Pubblicato: 21 apr 2010 da giovanni molaschi



A sei mesi di distanza dall’assegnazione del Nobel per la Pace a Barack Obama, presidente degli Stati Uniti, si può affermare senza essere smentiti che il comitato svedese ha fatto il passo più lungo della gamba.

È di questi giorni la notizia riguardante il confronto, poco civile, che sta avvenendo tra la comunità omosessuale statunitense e il proprio primo cittadino. La polizia di Washington ha infatti impedito a giornalisti e fotografi di documentare la protesta organizzata da gay e lesbiche contro Barack Obama.

A nulla è servito il recente provvedimento preso, a seguito del quale in ospedale etero ed omosessuali possono godere dei propri diritti. La comunità GLBTQ statunitense vuole di più.

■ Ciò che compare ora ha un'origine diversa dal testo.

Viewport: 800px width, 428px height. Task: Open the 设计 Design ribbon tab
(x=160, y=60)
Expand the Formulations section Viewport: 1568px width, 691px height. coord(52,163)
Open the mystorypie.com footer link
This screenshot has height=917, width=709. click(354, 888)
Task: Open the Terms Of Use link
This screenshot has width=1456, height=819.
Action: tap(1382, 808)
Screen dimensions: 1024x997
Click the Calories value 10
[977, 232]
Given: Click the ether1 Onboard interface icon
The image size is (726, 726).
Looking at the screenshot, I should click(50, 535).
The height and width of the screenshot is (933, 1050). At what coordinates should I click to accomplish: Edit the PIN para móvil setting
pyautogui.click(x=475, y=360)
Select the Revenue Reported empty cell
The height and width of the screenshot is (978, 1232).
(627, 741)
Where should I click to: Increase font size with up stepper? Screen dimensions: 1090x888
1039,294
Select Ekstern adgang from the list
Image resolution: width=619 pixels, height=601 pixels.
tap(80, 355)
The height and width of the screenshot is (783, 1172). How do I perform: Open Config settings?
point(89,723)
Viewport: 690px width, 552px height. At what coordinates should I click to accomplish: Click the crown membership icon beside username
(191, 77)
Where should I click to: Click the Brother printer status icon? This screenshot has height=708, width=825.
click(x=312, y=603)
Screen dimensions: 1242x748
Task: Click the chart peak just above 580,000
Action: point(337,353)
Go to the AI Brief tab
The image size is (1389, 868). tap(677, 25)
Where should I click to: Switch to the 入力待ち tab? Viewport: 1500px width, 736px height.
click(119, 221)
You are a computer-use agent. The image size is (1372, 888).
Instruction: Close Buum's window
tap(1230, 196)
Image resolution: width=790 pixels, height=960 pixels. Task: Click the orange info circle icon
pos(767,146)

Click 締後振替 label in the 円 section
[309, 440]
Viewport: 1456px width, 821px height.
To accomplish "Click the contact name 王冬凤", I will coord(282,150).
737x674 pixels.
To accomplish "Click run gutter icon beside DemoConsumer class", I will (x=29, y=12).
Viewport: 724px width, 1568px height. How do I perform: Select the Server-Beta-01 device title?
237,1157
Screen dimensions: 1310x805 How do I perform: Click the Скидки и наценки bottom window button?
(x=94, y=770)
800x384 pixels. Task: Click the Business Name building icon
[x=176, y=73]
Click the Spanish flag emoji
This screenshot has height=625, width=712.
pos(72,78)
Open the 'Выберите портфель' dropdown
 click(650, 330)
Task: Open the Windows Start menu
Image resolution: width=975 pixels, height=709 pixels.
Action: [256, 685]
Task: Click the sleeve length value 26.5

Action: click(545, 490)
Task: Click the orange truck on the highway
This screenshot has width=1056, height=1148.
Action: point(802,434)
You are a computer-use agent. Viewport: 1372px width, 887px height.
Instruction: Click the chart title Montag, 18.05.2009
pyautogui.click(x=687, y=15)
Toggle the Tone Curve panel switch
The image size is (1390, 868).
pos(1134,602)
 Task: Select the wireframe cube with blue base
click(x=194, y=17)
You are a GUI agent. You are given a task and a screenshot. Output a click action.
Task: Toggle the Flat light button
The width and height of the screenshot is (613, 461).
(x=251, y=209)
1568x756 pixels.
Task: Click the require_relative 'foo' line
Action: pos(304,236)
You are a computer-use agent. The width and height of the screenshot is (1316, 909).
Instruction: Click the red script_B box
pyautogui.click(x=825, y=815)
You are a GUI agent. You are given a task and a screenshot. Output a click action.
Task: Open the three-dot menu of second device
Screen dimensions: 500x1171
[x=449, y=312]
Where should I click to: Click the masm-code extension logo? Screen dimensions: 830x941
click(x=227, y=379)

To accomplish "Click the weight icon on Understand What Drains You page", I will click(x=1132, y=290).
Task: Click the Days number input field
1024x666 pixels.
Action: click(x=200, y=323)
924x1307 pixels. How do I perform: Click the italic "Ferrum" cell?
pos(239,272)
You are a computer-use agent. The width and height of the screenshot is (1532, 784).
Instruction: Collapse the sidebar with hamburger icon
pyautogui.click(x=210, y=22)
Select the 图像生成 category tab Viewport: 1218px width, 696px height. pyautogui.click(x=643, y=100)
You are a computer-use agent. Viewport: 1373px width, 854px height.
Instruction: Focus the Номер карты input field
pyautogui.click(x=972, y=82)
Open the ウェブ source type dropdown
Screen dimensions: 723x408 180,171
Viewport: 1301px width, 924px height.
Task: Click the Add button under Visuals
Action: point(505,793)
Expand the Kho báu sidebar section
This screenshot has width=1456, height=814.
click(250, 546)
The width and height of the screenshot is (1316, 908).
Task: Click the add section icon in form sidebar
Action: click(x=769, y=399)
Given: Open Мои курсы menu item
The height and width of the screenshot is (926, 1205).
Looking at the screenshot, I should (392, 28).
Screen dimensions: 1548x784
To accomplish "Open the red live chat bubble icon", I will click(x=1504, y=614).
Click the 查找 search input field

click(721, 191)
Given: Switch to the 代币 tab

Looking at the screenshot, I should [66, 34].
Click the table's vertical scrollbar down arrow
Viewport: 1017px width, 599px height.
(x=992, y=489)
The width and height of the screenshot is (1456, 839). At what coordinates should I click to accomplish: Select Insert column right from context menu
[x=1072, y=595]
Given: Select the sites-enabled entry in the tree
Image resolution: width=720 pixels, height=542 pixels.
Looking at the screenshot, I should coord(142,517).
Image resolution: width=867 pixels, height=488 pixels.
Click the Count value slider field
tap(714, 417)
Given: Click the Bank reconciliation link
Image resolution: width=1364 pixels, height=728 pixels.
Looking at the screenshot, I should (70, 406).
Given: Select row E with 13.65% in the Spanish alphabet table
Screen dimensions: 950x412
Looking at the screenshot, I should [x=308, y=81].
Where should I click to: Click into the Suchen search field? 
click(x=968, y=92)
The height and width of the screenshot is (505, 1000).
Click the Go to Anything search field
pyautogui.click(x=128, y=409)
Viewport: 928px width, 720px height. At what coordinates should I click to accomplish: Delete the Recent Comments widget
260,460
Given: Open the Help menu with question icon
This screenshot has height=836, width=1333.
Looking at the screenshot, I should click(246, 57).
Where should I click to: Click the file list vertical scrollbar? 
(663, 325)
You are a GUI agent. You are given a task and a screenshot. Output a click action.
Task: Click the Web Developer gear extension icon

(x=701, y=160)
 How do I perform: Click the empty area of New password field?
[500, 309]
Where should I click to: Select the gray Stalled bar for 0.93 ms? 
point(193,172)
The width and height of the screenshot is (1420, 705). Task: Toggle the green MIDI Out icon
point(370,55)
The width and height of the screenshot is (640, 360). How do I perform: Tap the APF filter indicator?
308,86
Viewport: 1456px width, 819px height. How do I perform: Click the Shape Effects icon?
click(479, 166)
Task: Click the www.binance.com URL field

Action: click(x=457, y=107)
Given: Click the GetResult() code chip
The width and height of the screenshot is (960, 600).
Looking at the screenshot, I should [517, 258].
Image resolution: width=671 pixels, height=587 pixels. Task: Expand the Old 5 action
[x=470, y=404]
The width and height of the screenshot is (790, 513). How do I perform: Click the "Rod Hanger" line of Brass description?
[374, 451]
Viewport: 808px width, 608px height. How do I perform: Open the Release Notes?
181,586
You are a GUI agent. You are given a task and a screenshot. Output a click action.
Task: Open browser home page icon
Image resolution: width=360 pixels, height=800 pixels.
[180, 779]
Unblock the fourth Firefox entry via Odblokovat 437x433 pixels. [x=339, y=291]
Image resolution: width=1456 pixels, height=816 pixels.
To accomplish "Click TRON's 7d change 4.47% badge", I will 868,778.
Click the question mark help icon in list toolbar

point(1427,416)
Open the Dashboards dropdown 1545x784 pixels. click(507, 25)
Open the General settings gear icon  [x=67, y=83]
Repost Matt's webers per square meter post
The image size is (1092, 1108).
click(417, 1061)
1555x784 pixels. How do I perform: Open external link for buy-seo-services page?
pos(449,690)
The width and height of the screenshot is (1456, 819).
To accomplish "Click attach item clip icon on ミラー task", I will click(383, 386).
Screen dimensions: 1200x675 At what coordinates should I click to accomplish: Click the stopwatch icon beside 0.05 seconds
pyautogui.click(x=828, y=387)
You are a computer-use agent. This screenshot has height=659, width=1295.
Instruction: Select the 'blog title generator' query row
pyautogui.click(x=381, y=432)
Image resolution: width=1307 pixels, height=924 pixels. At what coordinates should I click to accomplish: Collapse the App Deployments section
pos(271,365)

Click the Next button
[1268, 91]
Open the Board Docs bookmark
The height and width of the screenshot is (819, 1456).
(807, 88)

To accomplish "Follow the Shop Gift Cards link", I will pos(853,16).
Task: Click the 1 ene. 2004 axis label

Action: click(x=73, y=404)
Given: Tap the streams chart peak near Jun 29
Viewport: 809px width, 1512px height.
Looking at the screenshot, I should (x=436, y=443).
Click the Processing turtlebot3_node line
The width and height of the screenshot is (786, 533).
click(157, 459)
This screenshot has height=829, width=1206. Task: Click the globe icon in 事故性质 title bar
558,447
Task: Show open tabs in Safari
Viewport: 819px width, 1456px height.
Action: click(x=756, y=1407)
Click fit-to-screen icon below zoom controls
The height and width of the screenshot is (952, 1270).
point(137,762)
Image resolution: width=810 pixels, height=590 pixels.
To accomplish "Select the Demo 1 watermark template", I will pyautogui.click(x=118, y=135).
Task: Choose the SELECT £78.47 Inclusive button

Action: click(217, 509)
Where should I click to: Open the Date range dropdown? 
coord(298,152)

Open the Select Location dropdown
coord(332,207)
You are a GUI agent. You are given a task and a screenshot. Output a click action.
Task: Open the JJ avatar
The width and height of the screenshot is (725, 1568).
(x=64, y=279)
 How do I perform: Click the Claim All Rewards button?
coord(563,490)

Vuole che l’apertura del matrimonio alle coppie omosessuali non sia monopolio solo di pochissimi stati.

Probabilmente per quanto fatto finora da Barack Obama in altri campi, su tutti quello della sanità pubblica, l’obiettivo non è neanche da considerarsi impossibili. Anzi.

Certo è che tale traguardo non potrà mai essere raggiunto con la censura o attraverso altri strumenti che tutto fanno pensare tranne alla pace.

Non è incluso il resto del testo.